Important Considerations Before Replacing Philanthropic Contributions with Impact Investing
Impact investing, an investment approach that aims to generate specific positive social and/or environmental impacts, while seeking some level of financial return, has been a hot topic and is not a new subject for family offices which play an important role in its growth. Additionally, impact investing has significant appeal among younger generations, such as Millennials, who have an increased desire to push for environmental improvements or social changes that align with their personal values. This momentum is likely to increase as Millennial investors gain market influence. This article takes a look at what impact investors do, takes a deep dive into impact investing and discusses important considerations when thinking about replacing philanthropic contributions with impact investing.
What Do Impact Investors Do?
Impact investors set goals and deploy capital at financially viable businesses that have clear, defined and measurable social and/or environmental benefits, while expecting their contribution to also result in financial returns alongside largely non-quantitative outcome targets.
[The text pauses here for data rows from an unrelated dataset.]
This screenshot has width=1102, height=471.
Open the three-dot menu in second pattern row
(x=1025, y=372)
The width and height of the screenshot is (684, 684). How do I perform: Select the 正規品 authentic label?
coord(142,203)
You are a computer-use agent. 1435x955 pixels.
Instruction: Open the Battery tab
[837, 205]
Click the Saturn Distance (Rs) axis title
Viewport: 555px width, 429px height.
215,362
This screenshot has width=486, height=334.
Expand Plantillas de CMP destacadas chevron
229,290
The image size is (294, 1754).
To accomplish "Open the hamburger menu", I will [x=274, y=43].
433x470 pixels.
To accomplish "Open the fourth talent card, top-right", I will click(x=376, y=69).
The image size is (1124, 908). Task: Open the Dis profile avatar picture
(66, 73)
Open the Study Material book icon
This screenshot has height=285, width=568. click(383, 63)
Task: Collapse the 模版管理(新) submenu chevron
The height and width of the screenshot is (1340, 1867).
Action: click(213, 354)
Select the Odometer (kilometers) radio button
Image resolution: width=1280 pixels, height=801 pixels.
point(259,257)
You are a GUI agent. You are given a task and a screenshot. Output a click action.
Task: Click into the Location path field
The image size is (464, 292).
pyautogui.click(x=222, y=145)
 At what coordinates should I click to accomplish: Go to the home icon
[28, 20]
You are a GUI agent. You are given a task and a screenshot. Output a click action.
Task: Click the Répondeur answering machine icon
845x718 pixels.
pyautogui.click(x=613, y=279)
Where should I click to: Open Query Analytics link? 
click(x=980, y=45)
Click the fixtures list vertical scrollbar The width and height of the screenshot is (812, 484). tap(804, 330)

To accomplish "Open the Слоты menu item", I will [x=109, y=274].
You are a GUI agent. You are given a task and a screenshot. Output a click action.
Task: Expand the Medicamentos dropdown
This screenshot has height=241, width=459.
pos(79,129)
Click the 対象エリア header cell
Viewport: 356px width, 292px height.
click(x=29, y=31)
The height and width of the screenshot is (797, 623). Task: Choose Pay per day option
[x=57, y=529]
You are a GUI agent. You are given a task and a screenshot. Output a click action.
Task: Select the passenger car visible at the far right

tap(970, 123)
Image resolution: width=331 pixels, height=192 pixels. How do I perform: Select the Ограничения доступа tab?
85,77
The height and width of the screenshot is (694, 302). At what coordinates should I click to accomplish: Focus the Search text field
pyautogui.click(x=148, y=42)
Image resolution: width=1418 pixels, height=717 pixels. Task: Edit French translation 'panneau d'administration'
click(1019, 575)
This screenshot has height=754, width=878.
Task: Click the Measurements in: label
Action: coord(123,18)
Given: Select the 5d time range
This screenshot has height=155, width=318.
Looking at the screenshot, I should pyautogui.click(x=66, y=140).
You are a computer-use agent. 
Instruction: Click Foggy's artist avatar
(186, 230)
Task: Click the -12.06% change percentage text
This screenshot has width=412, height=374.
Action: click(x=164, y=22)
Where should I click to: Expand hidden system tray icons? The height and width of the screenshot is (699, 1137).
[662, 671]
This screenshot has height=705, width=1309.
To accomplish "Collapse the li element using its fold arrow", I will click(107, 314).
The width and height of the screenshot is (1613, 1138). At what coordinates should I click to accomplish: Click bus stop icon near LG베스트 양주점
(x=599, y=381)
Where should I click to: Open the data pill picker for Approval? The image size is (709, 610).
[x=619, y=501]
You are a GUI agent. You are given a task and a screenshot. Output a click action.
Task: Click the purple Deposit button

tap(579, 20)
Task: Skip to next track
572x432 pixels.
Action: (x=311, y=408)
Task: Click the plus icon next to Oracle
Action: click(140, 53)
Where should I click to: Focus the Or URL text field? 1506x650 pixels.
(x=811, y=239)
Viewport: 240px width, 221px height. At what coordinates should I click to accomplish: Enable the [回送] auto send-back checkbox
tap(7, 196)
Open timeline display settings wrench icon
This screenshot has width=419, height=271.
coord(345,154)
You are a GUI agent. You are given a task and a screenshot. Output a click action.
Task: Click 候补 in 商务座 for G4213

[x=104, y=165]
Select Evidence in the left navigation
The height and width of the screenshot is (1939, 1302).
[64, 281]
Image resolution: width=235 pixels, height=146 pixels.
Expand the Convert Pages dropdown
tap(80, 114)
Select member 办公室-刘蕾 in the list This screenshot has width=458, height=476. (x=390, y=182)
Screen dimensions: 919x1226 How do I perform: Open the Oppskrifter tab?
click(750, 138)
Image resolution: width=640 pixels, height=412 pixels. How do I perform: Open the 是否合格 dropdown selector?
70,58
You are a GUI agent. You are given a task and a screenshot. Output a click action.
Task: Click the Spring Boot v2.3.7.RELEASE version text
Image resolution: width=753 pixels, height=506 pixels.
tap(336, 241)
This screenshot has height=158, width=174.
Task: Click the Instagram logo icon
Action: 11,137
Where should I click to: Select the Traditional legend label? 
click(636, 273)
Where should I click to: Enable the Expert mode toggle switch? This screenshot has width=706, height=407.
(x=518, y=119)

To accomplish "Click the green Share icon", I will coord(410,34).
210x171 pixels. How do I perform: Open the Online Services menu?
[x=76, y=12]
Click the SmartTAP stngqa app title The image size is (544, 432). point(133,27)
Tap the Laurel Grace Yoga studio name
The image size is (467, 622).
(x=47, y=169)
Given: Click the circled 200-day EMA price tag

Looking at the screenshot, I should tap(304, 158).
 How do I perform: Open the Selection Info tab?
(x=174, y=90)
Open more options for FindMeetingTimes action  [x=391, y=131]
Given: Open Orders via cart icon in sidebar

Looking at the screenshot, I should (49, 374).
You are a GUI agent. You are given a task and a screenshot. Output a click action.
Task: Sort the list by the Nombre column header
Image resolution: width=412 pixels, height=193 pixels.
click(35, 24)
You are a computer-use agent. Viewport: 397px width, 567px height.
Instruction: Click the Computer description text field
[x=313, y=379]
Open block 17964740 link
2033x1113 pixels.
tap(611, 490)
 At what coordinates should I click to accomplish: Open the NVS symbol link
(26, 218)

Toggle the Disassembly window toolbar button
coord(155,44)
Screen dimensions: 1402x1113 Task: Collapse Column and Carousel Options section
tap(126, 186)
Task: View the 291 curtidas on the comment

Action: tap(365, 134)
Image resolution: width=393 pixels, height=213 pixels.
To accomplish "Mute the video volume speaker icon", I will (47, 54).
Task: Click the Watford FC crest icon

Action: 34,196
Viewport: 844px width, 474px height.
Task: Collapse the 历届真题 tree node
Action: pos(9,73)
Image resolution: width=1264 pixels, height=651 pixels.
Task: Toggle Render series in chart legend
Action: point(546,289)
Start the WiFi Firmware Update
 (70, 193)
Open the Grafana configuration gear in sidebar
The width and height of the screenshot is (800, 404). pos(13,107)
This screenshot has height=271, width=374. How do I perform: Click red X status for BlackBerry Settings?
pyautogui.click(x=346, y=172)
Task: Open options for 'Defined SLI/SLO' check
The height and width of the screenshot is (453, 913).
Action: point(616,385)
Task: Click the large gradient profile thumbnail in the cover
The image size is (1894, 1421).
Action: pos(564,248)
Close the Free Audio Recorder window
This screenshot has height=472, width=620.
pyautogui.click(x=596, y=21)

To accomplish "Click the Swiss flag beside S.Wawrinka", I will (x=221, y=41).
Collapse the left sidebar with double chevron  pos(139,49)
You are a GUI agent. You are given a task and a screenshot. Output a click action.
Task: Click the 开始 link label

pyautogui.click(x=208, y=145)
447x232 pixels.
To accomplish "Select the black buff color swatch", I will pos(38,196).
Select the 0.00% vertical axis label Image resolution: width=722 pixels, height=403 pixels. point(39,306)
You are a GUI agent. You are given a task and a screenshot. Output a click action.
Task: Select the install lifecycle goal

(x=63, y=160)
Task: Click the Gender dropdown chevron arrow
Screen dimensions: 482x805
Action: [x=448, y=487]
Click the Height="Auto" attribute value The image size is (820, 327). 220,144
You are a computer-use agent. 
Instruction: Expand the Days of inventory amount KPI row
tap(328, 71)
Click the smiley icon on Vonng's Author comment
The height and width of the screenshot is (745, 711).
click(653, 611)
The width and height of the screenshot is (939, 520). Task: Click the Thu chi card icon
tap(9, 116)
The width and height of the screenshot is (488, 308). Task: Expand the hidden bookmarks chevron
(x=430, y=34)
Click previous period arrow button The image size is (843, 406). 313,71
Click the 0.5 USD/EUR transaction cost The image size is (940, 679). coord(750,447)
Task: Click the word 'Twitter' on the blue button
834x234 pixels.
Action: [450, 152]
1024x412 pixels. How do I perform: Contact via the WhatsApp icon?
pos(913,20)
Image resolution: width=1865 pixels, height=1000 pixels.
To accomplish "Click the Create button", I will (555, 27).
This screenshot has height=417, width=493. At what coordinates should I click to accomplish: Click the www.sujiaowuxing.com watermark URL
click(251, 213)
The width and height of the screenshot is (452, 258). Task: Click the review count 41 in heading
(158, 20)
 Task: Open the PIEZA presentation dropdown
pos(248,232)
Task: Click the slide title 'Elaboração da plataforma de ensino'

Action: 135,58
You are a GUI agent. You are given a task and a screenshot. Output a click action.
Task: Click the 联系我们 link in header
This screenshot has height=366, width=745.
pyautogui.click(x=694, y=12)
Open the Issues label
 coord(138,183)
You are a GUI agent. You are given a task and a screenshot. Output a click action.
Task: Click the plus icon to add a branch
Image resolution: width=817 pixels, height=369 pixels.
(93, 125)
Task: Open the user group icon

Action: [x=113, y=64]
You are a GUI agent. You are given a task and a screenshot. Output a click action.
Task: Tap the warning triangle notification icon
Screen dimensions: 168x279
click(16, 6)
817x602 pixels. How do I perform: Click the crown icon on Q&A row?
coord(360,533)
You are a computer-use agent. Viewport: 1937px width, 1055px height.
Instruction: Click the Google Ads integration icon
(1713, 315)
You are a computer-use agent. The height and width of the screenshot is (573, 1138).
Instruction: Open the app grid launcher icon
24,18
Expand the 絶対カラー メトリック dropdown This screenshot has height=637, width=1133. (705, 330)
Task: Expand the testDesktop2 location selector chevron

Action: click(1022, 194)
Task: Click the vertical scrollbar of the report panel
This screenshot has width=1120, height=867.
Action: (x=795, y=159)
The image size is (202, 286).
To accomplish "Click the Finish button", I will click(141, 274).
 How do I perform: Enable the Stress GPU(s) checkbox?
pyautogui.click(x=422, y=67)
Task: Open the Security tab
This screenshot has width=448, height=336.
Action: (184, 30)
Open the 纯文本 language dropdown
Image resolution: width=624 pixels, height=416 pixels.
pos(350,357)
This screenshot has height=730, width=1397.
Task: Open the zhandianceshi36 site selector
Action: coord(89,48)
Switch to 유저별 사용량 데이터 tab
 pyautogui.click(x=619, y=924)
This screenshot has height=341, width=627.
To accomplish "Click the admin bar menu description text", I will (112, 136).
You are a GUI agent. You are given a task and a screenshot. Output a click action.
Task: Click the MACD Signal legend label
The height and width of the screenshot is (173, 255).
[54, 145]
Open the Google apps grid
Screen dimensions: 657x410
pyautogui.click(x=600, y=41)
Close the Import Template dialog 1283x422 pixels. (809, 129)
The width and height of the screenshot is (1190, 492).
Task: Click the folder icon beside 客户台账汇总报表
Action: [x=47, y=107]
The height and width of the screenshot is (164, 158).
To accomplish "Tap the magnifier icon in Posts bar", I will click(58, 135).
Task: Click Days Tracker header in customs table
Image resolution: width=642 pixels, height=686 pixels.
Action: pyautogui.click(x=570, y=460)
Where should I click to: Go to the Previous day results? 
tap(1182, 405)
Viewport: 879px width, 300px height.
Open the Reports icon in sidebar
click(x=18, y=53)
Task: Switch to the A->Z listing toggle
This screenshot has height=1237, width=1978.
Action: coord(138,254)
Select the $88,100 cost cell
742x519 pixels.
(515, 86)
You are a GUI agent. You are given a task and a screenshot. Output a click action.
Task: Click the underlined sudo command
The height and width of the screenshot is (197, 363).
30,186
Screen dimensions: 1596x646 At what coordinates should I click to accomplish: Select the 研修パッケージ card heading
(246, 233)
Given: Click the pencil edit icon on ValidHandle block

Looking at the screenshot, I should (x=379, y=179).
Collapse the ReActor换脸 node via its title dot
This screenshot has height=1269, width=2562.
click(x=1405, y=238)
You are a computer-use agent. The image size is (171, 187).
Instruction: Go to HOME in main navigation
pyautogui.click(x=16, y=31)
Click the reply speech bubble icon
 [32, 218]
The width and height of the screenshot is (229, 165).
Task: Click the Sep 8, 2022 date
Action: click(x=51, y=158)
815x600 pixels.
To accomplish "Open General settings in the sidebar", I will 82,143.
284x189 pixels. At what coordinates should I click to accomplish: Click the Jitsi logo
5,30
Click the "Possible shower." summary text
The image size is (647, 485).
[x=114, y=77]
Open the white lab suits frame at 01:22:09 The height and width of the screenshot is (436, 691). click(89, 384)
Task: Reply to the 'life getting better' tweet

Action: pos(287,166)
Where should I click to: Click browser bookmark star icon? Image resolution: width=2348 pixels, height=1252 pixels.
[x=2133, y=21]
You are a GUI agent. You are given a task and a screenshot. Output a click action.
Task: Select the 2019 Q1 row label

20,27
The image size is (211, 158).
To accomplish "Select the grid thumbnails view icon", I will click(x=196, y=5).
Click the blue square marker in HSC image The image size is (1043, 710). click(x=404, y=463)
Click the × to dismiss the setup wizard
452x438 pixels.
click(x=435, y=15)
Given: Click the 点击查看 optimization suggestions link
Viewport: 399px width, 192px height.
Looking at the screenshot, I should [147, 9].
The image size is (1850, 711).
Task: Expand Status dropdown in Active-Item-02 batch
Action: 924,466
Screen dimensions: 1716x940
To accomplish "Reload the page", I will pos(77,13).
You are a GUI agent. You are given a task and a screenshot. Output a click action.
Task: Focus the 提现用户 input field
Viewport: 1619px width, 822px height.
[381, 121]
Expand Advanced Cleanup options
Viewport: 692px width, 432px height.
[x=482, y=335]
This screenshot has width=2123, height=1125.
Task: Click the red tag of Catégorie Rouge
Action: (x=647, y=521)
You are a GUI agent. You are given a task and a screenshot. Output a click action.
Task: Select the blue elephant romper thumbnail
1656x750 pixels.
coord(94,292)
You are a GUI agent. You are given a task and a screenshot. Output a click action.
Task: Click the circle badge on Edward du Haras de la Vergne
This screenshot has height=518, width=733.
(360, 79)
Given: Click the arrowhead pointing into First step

A Deep Dive Into Impact Investing
As wealthy individuals are increasingly drawn to the excitement of impact investing, outlined below are some challenges of this investment approach to take into consideration:
- It can be difficult for an impact investor to distinguish each potential investment’s social and/or environmental merits. While quantitative data can and does provide information for environmental issues, social issues are harder to quantify, and progress measurement is difficult.
- For the same reason as above, though benchmarks for measuring the performance of impact investing have improved, coordinating an industry standard is difficult due to subjectivity. Independent investment analysis continues to be heavily subjective and dependent on who is doing the assessment of a given investment.
- Impact investors may face trade-offs in decision making between socio-environmental and financial return for a particular investment. Of course, while investing is about risk-adjusted returns, impact investing takes on a different lens, and the investor should already be willing to forego, if needed, some amount of financial return in order to promote a specific social and/or environmental goal. The point is that discretion is again solely up to the impact investor to allocate between impact and market returns, hence a risk of capital misallocation for impact if impact investors prioritize market returns in order to satisfy return goals.
- Lastly, impact investors need to be wary of putting money into investments that claim to generate social and/or environmental benefits, when in fact it is purely a branding exercise to attract funds, as ultimately companies have the responsibility to maximize profits for shareholders.
In brief, impact investing is still a powerful tool to effect meaningful change in key social-environmental matters, including the climate crisis, economic inequality, gender disparity, racial injustice and more. Nevertheless, from having appropriate investment options across the risk spectrum to standardizing regulatory views and impact indicators, impact investing continues to face challenges today.
Given its challenges, it may be best to consider a combination of impact investing and philanthropic contributions. Impact investing can help to drive companies to positively evolve by influencing their investment decisions. Philanthropic contributions, on the other hand, can perhaps better align with investors’ overall financial plans by making direct donations using their investment income while supporting specific causes that are in alignment with their personal values. Both impact investing and philanthropic contributions share the same goal of attempting to make the world a better place.
This content is provided for general informational purposes only and does not constitute financial, investment, tax, legal or accounting advice nor does it constitute an offer or solicitation to buy or sell any securities referred to. Individual circumstances and current events are critical to sound investment planning; anyone wishing to act on this content should consult with his or her financial partner or advisor.